>>

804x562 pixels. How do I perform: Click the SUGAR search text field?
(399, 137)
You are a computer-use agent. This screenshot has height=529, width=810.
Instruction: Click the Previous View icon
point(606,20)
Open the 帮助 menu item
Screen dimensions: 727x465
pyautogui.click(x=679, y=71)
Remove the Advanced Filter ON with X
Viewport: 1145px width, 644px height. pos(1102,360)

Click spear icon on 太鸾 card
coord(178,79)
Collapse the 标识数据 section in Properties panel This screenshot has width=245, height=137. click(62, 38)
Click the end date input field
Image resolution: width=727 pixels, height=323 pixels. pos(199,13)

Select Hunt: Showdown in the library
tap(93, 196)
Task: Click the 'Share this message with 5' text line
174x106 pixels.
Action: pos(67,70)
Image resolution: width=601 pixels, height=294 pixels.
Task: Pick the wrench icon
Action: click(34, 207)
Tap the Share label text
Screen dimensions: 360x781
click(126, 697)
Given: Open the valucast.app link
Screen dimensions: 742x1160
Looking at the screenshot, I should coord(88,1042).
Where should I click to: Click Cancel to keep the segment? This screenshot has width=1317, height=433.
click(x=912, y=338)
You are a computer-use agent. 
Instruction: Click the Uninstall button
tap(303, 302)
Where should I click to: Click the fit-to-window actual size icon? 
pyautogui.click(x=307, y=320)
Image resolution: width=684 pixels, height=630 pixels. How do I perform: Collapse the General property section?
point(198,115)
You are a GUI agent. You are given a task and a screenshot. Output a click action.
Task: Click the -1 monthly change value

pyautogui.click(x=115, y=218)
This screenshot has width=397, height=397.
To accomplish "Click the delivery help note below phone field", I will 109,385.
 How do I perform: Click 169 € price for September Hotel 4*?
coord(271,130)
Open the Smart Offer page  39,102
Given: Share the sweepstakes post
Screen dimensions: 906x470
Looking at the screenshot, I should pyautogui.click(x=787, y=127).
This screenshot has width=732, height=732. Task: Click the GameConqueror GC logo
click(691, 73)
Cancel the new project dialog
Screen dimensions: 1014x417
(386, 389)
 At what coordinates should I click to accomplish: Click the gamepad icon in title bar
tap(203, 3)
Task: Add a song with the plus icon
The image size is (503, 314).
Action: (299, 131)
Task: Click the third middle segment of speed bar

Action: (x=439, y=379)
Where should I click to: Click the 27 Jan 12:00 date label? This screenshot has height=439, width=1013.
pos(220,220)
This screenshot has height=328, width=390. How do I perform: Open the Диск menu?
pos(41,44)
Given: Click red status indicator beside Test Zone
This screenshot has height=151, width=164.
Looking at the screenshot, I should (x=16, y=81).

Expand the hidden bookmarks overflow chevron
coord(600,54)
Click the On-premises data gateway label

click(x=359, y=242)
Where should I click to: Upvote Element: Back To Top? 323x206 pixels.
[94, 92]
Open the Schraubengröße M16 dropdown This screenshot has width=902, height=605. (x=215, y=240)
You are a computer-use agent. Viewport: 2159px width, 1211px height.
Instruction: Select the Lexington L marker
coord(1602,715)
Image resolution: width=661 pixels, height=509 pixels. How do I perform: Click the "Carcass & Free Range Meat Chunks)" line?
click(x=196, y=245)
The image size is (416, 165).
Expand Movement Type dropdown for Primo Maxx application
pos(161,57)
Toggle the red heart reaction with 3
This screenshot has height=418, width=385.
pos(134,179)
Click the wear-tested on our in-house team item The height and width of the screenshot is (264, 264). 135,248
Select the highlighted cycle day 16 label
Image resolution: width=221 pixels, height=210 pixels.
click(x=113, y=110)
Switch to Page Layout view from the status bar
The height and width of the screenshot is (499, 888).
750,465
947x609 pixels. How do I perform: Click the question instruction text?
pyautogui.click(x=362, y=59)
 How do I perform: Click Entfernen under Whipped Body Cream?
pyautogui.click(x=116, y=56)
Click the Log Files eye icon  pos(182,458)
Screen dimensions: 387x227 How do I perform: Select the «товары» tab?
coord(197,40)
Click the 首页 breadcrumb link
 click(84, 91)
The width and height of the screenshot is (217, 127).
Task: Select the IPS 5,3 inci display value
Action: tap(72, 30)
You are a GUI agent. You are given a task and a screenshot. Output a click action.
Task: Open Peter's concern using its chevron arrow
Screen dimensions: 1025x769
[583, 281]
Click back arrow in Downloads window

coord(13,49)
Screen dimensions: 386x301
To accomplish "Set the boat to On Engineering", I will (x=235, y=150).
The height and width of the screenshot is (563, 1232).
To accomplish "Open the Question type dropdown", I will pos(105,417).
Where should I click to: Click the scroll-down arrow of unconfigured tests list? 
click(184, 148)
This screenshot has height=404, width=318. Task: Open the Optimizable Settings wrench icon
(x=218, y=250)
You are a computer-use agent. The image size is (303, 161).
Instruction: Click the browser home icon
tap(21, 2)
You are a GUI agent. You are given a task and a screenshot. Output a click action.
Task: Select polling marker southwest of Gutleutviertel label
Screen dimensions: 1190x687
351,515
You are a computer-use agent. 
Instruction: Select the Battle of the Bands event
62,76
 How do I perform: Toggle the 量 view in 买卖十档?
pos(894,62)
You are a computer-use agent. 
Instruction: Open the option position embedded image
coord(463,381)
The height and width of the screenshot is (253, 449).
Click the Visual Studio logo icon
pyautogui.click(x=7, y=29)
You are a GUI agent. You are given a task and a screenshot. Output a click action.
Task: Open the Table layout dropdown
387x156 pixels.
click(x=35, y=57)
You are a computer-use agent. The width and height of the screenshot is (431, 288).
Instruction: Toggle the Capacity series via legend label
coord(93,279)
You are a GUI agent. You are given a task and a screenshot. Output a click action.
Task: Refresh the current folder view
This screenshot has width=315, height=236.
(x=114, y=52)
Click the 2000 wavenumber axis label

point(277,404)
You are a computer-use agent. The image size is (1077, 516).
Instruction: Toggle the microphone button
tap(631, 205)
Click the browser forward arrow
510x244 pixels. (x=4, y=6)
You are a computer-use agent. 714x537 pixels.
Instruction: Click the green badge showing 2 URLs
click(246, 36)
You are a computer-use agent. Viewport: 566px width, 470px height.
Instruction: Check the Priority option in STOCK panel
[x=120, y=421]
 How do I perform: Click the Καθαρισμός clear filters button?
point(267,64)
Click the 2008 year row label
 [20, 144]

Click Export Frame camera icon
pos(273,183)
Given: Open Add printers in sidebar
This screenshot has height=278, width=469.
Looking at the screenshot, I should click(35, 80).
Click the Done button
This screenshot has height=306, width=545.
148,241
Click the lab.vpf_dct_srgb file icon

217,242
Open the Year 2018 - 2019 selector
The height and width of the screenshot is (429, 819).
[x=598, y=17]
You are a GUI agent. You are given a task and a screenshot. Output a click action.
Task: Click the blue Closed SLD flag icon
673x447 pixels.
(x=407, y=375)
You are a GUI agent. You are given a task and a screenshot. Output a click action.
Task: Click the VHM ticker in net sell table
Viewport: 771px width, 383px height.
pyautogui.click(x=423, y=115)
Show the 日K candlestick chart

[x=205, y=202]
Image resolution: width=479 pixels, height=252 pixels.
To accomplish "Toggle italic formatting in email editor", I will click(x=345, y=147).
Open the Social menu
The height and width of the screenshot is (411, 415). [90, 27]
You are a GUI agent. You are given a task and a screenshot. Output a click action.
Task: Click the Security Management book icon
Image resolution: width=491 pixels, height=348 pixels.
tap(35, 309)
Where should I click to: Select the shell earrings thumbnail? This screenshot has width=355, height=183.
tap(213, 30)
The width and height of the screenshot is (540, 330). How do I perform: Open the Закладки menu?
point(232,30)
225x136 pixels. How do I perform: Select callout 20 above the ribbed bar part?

<<

Description of the task> As the answer, set down only the lines from the data above between the one holding "Click the 首页 breadcrumb link" and the one holding "You are a computer-use agent. The image size is (303, 161).", inclusive, exactly as they read.

Final answer>
Click the 首页 breadcrumb link
 click(84, 91)
The width and height of the screenshot is (217, 127).
Task: Select the IPS 5,3 inci display value
Action: tap(72, 30)
You are a GUI agent. You are given a task and a screenshot. Output a click action.
Task: Open Peter's concern using its chevron arrow
Screen dimensions: 1025x769
[583, 281]
Click back arrow in Downloads window

coord(13,49)
Screen dimensions: 386x301
To accomplish "Set the boat to On Engineering", I will (x=235, y=150).
The height and width of the screenshot is (563, 1232).
To accomplish "Open the Question type dropdown", I will pos(105,417).
Where should I click to: Click the scroll-down arrow of unconfigured tests list? 
click(184, 148)
This screenshot has height=404, width=318. Task: Open the Optimizable Settings wrench icon
(x=218, y=250)
You are a computer-use agent. The image size is (303, 161).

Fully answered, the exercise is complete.